Submitting on sedition, he suggested that the authority in sedition is locus classical as in the State versus Lamin WA Juwara, Criminal Case 7/03.
He submitted that truth is not a defence in sedition, adding that an incitement is not necessary to prove as in Mensah versus the Republic that there is no need to bring any explicit evidence that the court should look at the publication and come to the conclusion whether there is sedition.
The DPP further submitted that an extract from the article, which he read in court that, “the government of the Gambia and the President cannot be exonerated in the murder and remain suspicious until prove otherwise”.
He maintained that the statement was a reaction to a statement made by the President, of which some accused persons were angered. He submitted that there is clear motive of sedition.
According to DPP Chenge, the freedom of speech guaranteed under the Gambian constitution is not absolute, but restricted in the interest of public safety and national interest.
Mr. Chenge said that sedition in law is anything that punishes publication that is made with intent to bring the government into hatred, ridicule and contempt. He adduced that for some body to publish in the papers to be read in the whole world is a motive of insinuating the President of killing the late Deyda Hydara, whom he said, has large followers in the Gambia and abroad.

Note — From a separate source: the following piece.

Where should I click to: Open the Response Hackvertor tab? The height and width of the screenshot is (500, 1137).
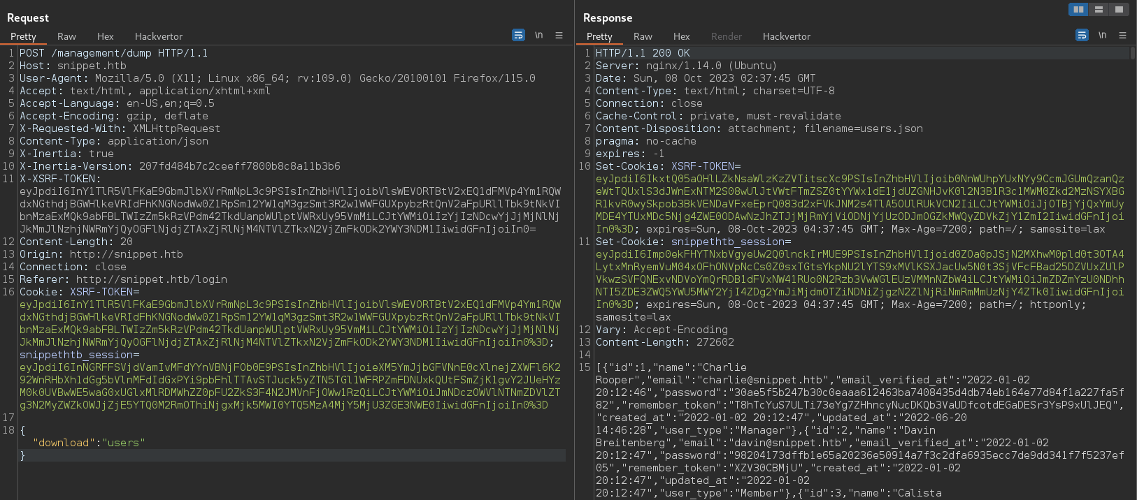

He added that if some body can do that, there is no doubt that he is inciting trouble in the Gambia so that followers of Deyda Hydara can get up and make trouble.

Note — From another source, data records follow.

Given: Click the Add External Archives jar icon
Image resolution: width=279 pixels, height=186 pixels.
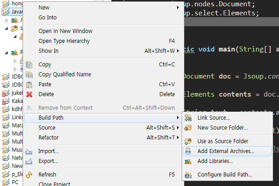Looking at the screenshot, I should pyautogui.click(x=188, y=151).
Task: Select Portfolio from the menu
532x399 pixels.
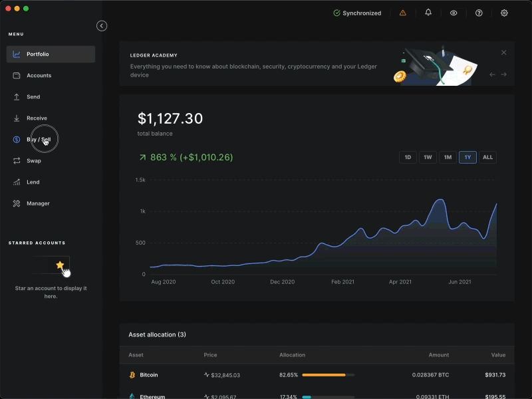Action: tap(39, 54)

He further cited Wanku and the State (1983 in Nigeria) that sedition is not constitutional, adding that “this citation also reflected in Lamin Waa Juwara’s case as it offended is the principles”.
DPP also cited Chicki Obi 1961 (all Nigeria report) as in Lamin Waa Juwara’s case since the status is clear. DPP Chenge further invoked Section 51-(a) and 52 (1) of the CPC to give weight to his suggestions that the prosecution have proven it case. He adduced that the contents of the publication is seditious.

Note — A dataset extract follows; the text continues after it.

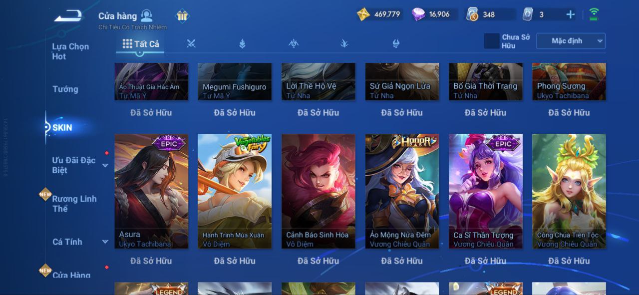Select the second hero-class filter icon
This screenshot has height=295, width=639.
click(242, 44)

He submitted that “it is a try law that to publish sedition inside a material that is not seditious does not exonerate the alleged accused, hence they went so far to include a crime against the state”.
He said “nobody is saying that the state cannot be criticised, but to go too far as you cannot be exonerated from the murder is seditious.”
He also cited Anagbougu 1954 21-Mgerial report. He submitted that as far as the alleged sedition is not standing but enveloped with other words does exempt sedition.
Submitting on defamation, he submitted that all the argument on sedition applies to defamatory and there is strong motive to carry out defamation. He adduced that an allegation of a crime is actionable per say.
“We don’t need proof of the damage of reputation,” he said. He said that Section 180 sub-section (2) of the CPC states that defamatory needs not to be direct or completely expressed, if can be collected from the circumstances of the publication.
In a final note, he submitted that the entire evidence shows that the prosecution certainly has proved its case on all the counts beyond reasonable doubt and urged the court to convict the accused persons.